Cheryl cut him off. “And you’re not going to publish anything on Shakespeare, are you? You haven’t got the guts.”

She was right. He didn’t have the guts. He tried to put a gloss on his inaction by telling her he needed more conclusive proof before venturing into print. To claim the existence of a second Shakespeare on decrypted evidence would be hard enough without the further suggestion that this shadowy co-author was actually Queen Elizabeth’s love child. His academic career was hanging by a thread as it was. He couldn’t afford to go off half cock, he said.

But she wasn’t prepared to listen to such feeble excuses. “That’s garbage, that is! That’s your posh American bitch talking, not you. She’s still controlling your mind. So what hope is there for me, a Hackney scrubber? I’ll tell you, none whatsoever. I’m leaving now, Freddie, and I won’t be back.”      

She had been good to her word. Cheryl had caught a train to London that day, presumably to stay with her heroin addict of a mother in that damp, nicotine stained flat she called home. “It’s an evil smelling dump,” she had once admitted, “but Dawn can’t afford anything better and she’s got Lamar and Tats to think of.” They were Cheryl’s half brother and sister. At least she has a family, he thought, lapsing into self-pity.

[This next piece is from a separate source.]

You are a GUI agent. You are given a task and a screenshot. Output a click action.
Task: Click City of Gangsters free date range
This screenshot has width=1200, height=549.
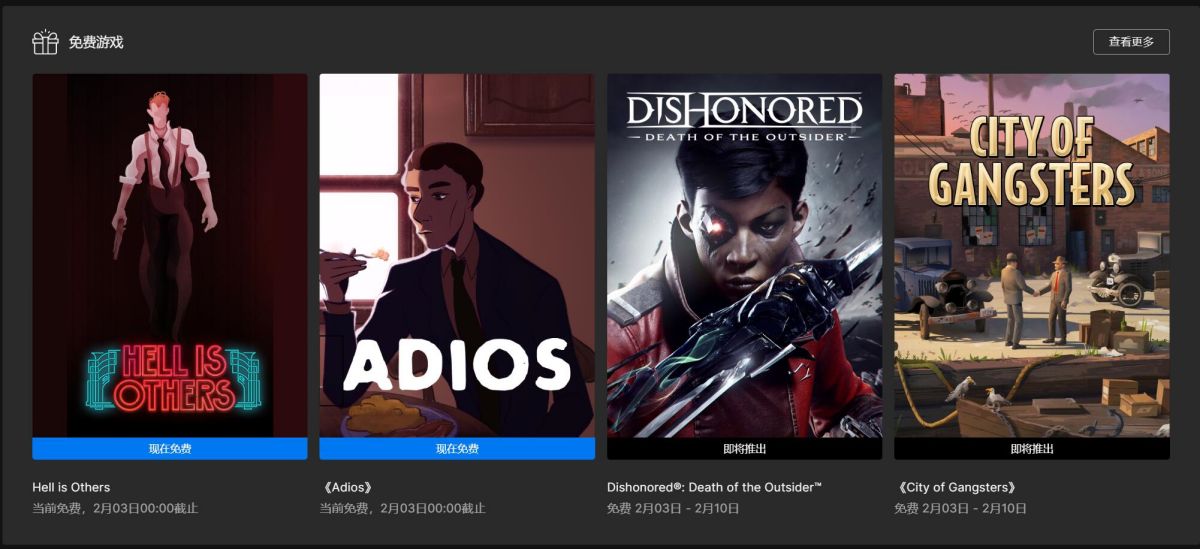pos(960,509)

As the action quickened so Hamlet’s failure to deal with his treacherous uncle seemed less excusable. He talked about revenge but did not take it: a dithering hero who thought too much and did too little. Rather like me, Freddie supposed, passive, impotent and short of hope.

While the tragedy moved towards its inexorable climax on a stage strewn with bodies Freddie had a further thought. At its most basic level,
Hamlet
was about the consequences of deceit and treachery. Claudius murdered his brother because he coveted the crown and his sister-in-law; Rosencrantz and Guildenstern betrayed the bonds of friendship by spying on the prince whose feigned madness drove Ophelia to commit suicide and Laertes to dishonour the duelling code by poisoning his rapier. One betrayal had led to another and each was devastating. The play ended in a massacre with the entire royal family poisoned to death. Was this Francis Bacon’s idea? Or was he merely trying to show in an admittedly melodramatic fashion what happened when a cover-up took place; how concealing the truth had a knock-on effect, widening the web of conspiracy.